The derived moduli stack of logarithmic flat connections

TL;DR

This paper constructs an explicit finite-dimensional model for the derived moduli stack of flat connections with logarithmic singularities along certain divisors, explores specific cases like plane curves, and discusses their shifted Poisson geometry.

Contribution

It provides a new finite-dimensional model for the derived moduli stack of logarithmic flat connections and investigates their shifted Poisson structures, especially for plane curve cases.

Findings

Explicit finite-dimensional model for the derived moduli stack.

Relation of moduli spaces to the Grothendieck-Springer resolution.

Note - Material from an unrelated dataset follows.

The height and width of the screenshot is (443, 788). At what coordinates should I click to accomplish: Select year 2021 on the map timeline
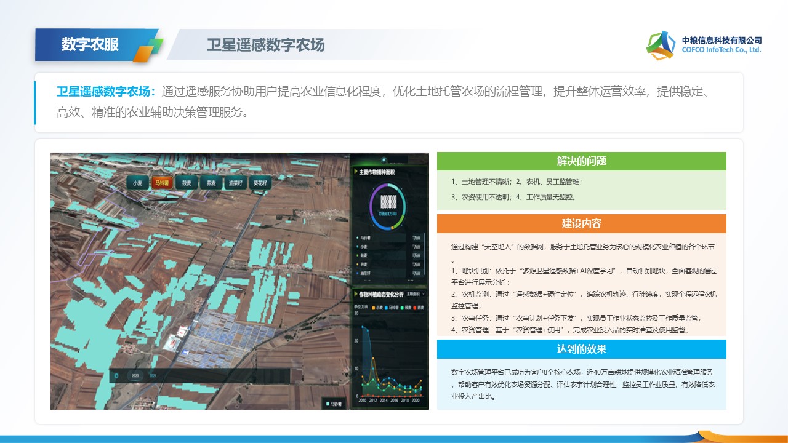tap(153, 375)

Conjecture and construction of shifted Poisson structures.

Abstract

We give an explicit finite-dimensional model for the derived moduli stack of flat connections on $\mathbb{C}^k$ with logarithmic singularities along a weighted homogeneous Saito free divisor. We investigate in detail the case of plane curves of the form $x^p = y^q$ and relate the moduli spaces to the Grothendieck-Springer resolution. We also discuss the shifted Poisson geometry of these moduli spaces. Namely, we conjecture that the map restricting a logarithmic connection to the complement of the divisor admits a shifted coisotropic structure and we construct a shifted Poisson structure on the formal neighborhood of a canonical connection in the case of plane curves $x^p = y^q$.